Кшиштов Кесьлёвский

Кшиштоф Кесьлёвский. Есть режиссеры, которых любишь, кем восхищаешься, кого ценишь, уважаешь. А есть – свои. Я не могу расколдовать, чем трогает меня каждый его кадр, музыка его фильмов, я влюблен во всех его героинь и героев. Заодно я люблю в его фильмах снег и лето, вечер, перроны вокзалов, простоту и глубину его изложения. И сегодня, посмотрев «Двойную жизнь Вероники», я докопался до ключа. Когда-то однажды попав впервые (какое неточное слово. С точки зрения фразы – я и был-то там один раз, с точки контекста как раз не впервые) одним словом, когда я вышел из поезда на перрон в Кракове я сразу влип в дежавю, не отпускавшее меня трое суток. Я писал об этом в «Снах о Польше». Я понял что был здесь, я узнавал за шаг, за два, за минуту. И тут мне показывают кино, в котором героиня видит сама себя, абсолютного двойника, в автобусе интуристов на площади (о сколько раз я приходил туда во сне) у Марьяцкого костела. Это не комедия, не кино положений, не история двойников. Через этот ход, этот приём Кеслевский выражает очень важную и тонкую для меня жизнь. Героиня в Кракове умирает на сцене в пик исполнения арии – она певица.
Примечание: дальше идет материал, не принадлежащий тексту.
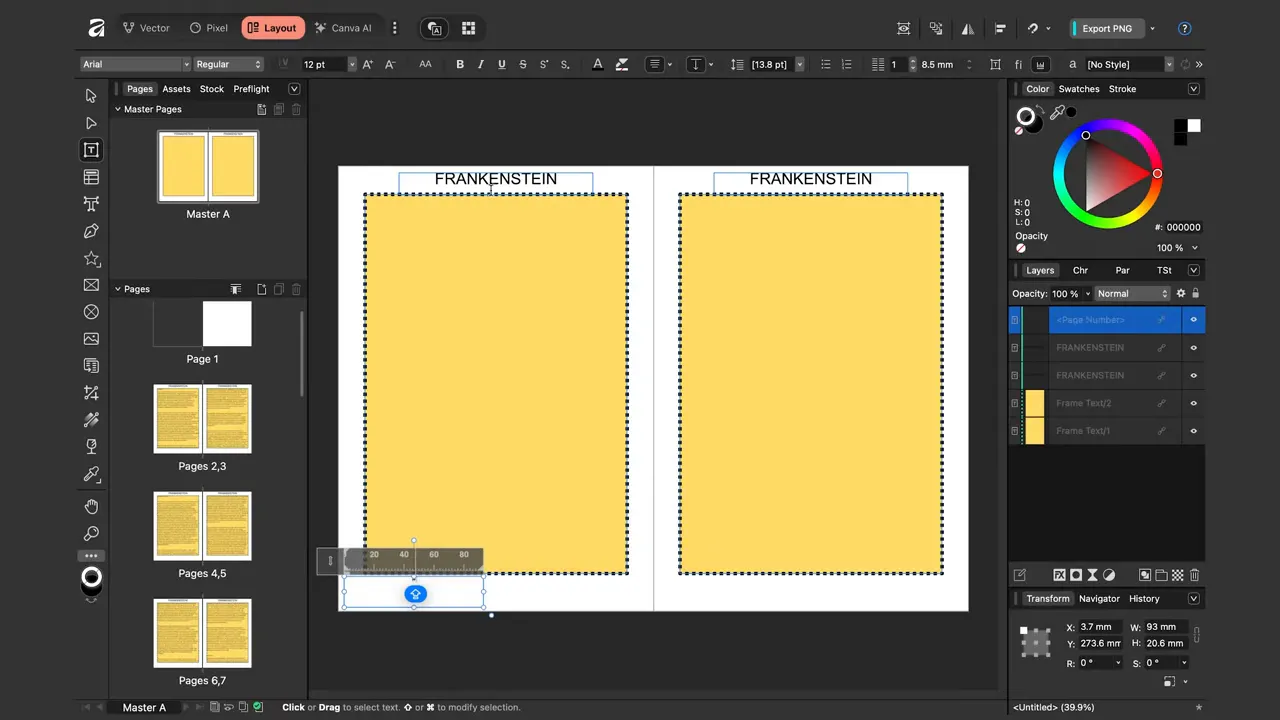Viewport: 1280px width, 720px height.
Task: Open the layer FX effects dialog
Action: pos(1059,575)
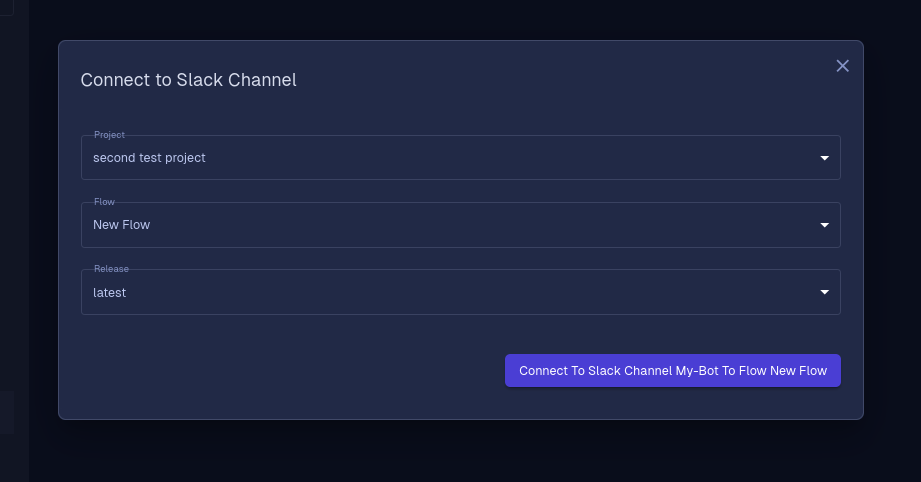Click the 'New Flow' selected value
This screenshot has width=921, height=482.
tap(122, 225)
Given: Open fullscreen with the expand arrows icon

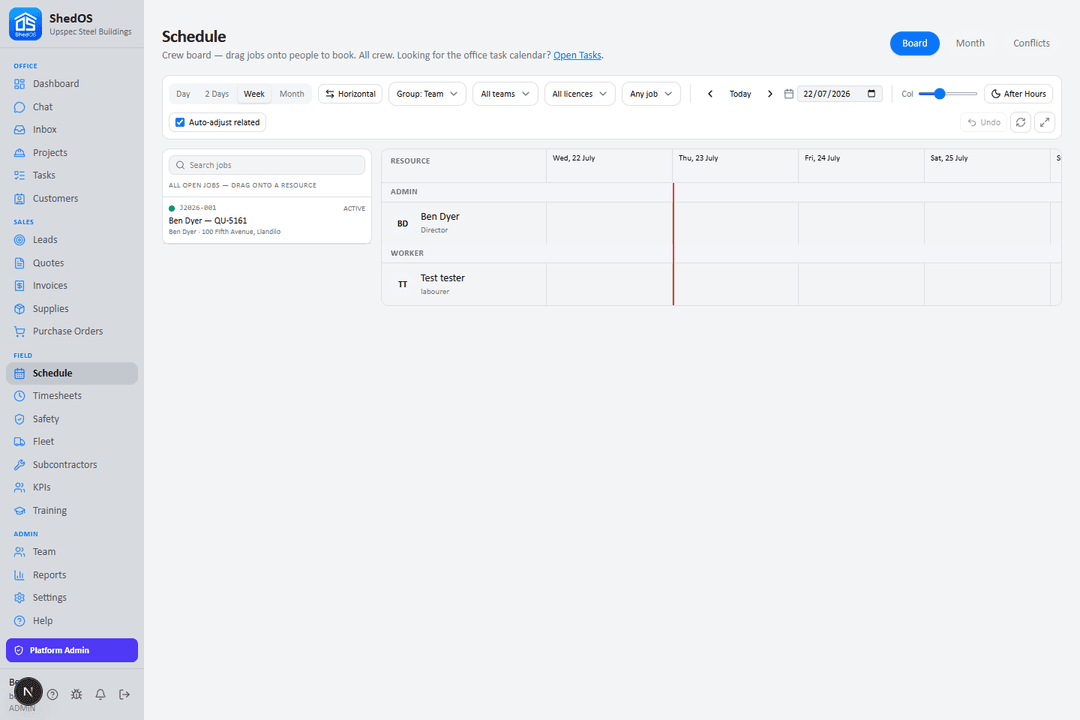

До этого момента героиня в Париже чувствует что она не одна – не одна: а когда полячка умирает, героиня во Франции влюбляется, она говорит об этом отцу:
- Папа я влюблена, я люблю!
- В кого, я знаю его?
- Я сама его еще не знаю.
Удивительный механизм (дурное слово – рефлекс, устройство, особенность, признак, свойство – наверное лучшее слово свойство) души – умножаться любовью при потере близкого человека. А Кесьлёвский пошёл дальше, добавив: «Даже если ты не знаком с ним».